─── DATA EXTRACT ───

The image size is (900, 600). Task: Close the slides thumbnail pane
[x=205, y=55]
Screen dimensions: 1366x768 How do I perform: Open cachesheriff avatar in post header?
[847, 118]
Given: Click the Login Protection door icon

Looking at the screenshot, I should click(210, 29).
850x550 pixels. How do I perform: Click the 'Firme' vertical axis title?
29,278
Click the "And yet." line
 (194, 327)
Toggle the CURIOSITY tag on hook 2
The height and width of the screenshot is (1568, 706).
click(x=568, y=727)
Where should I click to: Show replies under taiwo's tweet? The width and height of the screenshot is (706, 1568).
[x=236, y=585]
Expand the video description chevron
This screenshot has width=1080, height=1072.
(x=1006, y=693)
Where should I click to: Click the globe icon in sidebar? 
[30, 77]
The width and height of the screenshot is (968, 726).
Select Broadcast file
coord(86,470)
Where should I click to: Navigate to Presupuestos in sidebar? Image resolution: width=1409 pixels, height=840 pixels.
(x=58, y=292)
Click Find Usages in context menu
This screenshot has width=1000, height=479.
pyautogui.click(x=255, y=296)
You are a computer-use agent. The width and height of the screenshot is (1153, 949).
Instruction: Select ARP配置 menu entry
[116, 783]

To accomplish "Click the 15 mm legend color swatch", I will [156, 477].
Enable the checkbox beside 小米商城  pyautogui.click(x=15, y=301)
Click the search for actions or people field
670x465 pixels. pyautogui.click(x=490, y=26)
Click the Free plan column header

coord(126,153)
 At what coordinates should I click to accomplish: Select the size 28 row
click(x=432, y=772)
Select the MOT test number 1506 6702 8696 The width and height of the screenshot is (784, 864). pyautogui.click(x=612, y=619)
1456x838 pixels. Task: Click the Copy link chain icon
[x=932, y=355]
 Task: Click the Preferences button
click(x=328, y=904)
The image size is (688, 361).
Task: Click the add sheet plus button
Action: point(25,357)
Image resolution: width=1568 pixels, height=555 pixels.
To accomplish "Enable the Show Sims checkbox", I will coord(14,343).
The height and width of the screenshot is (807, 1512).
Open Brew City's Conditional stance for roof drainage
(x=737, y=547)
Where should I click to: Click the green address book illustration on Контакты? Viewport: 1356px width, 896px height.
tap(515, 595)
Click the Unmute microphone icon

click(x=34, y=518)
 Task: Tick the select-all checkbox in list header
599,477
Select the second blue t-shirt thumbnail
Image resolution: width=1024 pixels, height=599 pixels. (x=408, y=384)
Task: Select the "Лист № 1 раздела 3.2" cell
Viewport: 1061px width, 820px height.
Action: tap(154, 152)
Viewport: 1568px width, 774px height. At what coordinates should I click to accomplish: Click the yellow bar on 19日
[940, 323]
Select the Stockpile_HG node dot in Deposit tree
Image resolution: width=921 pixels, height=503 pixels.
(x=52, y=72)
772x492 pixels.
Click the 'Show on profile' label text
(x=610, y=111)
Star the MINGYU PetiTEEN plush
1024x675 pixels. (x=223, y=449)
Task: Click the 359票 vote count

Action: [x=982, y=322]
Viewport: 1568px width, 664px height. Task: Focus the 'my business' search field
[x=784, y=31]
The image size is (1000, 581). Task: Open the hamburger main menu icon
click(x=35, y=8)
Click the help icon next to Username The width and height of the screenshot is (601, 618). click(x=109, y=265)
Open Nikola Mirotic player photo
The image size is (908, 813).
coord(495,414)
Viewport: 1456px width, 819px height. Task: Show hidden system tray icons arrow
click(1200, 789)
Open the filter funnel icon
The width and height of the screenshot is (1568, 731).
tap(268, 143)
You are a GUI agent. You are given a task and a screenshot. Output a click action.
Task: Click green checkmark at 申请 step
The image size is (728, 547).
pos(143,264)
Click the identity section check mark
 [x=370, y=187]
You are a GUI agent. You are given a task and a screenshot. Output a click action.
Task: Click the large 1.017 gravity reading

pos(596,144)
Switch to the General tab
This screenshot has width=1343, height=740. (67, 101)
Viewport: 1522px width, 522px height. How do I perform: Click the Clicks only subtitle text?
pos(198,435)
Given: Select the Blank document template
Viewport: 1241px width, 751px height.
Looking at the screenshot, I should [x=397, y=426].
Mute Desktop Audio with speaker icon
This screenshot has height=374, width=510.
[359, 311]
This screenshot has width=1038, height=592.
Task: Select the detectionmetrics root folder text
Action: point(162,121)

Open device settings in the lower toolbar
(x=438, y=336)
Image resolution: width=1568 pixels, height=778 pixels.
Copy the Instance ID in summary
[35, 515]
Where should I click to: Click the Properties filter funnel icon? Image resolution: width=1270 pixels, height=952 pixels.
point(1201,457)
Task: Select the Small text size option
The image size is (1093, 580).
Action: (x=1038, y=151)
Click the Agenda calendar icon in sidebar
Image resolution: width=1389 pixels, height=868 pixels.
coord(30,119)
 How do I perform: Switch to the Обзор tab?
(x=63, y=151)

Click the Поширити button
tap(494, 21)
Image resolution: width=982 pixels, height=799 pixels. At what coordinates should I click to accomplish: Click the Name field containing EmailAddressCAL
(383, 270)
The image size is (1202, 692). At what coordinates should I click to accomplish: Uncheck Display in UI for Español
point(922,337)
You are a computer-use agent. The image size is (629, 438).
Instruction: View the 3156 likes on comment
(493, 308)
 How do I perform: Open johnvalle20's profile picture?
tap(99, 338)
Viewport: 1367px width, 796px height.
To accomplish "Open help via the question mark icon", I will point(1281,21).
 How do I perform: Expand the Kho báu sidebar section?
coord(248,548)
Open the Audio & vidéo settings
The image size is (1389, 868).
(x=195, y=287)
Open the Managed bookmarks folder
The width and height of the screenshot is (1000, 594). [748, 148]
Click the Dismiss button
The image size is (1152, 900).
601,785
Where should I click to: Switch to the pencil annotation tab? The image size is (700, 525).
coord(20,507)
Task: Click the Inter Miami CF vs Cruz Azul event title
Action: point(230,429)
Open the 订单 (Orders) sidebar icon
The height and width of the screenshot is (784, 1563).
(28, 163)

───

### PROBLEM DESCRIPTION:
Show a copy of each line from the records above in which the string "will" occurs.

### RESPONSE BOX:
To accomplish "Click the 15 mm legend color swatch", I will [156, 477].
To accomplish "Enable the Show Sims checkbox", I will coord(14,343).
To accomplish "Open help via the question mark icon", I will point(1281,21).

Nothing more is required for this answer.